Сейчас начинает появляться надежда. Мы уже меньше сваливаем вину друг на
друга. Мы начали понимать, что мы здесь живем, и нам нужно найти то, с
чего начнется жизнь на этой земле. Пока держат кукиш в кармане одни, вторые,
третьи — ничего не будет. Ибо камень, который держишь за пазухой, попадет
в тебя самого. Пока мы не поймем, что мы сообщество, — ничего не будет.
Это на уровне государства. Но и во всем так же. Театры уже дошли до ручки.
Но, возможно, именно сейчас и наступает момент, когда можно прийти к согласию.
Потому что этот паноптикум дальше продолжаться не может. Когда это искусство
по-настоящему будет нужно каждому театральному человеку, тогда оно будет
нужно обществу.
15 «ИМПОТЕНТОВ» —
НА ЭНЕРГИЮ ПРОСКУРНИ
Львов, например, имеет все шансы превратиться в безнадежную провинцию.
И чем скорее это произойдет, тем лучше. Если это должно произойти, пусть
происходит. Если мы позволяем это делать, то пусть это произойдет. Я не
хочу в этом участвовать, поэтому и подал заявление на увольнение, чтобы
никто в этой творческой разрухе не грозил пальчиком, что у нас еще есть
театр, который можно показать миру. Пусть лучше скажут, что у нас нет этого
театра, этого режиссера или этого актера. Как говорят, что нет Валерия
Бильченко, ибо он за границей, и уже «Пекторали» некому давать на весь
Киев. Выбирают «лучшее из худшего». У нас еще есть достаточно интеллигенции,
которая могла бы это все остановить и подумать о будущем. Ведь кто-то это
должен сделать. Когда я вижу Сергея Проскурню, сидящего в Министерстве
культуры, а вокруг него 15 «импотентов», которые едва языками ворочают
и ничегошеньки не понимают, а только выкачивают энергию из Проскурни, который
еще многое может сделать... Для чего это все?! Я в этом участвовать не
хочу!

* **Серия записей**

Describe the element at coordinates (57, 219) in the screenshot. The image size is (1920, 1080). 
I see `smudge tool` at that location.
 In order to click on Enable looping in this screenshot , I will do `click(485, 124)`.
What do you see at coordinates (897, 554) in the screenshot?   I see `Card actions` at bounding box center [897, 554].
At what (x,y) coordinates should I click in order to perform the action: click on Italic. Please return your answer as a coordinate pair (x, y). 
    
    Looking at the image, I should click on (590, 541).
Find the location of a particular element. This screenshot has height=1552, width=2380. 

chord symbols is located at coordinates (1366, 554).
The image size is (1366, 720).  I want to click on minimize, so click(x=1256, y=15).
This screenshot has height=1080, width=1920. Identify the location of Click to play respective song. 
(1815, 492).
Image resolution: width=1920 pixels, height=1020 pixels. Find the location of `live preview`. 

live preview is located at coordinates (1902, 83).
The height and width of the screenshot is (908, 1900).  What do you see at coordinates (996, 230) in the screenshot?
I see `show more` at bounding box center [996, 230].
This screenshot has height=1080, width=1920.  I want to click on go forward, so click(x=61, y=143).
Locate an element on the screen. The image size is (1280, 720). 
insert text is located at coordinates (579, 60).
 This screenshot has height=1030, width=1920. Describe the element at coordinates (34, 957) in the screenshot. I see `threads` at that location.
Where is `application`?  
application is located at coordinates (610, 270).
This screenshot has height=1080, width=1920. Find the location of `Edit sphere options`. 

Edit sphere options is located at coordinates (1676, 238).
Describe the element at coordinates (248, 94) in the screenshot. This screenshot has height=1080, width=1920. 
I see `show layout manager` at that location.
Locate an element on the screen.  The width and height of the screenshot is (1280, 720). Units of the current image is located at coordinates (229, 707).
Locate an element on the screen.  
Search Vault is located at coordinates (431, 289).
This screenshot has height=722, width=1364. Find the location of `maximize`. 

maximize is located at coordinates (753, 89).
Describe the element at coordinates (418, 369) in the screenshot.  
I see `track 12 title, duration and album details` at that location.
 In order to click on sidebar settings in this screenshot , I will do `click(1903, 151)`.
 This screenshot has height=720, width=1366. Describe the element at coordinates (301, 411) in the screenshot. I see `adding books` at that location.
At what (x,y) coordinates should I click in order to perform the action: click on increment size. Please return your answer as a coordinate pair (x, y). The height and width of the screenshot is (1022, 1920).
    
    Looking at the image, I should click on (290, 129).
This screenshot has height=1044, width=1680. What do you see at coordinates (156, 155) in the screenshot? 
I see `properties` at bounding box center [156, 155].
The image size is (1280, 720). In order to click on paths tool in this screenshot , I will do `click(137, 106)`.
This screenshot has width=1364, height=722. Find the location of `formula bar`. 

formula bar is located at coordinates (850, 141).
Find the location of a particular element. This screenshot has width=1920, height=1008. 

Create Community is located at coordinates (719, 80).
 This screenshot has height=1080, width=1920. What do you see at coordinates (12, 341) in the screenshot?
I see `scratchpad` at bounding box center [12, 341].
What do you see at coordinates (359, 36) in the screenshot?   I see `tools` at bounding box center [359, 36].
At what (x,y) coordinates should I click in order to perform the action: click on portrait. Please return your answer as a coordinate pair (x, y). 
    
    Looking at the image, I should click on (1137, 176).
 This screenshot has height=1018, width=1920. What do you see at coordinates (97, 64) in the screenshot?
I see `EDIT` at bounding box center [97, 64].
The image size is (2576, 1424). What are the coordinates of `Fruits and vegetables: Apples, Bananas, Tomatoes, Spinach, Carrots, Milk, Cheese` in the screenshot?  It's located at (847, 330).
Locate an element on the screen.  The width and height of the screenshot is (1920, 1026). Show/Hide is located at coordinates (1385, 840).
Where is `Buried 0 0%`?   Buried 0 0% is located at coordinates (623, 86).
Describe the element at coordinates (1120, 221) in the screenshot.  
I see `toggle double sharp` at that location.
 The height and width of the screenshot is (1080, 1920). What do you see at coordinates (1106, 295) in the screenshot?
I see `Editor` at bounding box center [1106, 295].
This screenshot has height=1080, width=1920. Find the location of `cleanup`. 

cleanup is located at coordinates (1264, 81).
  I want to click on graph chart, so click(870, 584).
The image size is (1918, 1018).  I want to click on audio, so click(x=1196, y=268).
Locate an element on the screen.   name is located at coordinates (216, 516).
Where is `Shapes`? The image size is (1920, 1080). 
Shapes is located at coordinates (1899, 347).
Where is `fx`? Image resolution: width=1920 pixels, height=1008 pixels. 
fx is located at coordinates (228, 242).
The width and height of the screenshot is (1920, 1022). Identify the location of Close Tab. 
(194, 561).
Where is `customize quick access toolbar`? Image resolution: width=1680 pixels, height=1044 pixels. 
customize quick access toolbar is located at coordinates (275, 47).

* **ВАША ЗАДАЧА**
Перепишите слово в слово кусок текста о театре от «Это на уровне» до «прийти к согласию.» включительно. Записи здесь ни при чём.

* **ПОЛНЫЙ ОТВЕТ**
Это на уровне государства. Но и во всем так же. Театры уже дошли до ручки.
Но, возможно, именно сейчас и наступает момент, когда можно прийти к согласию.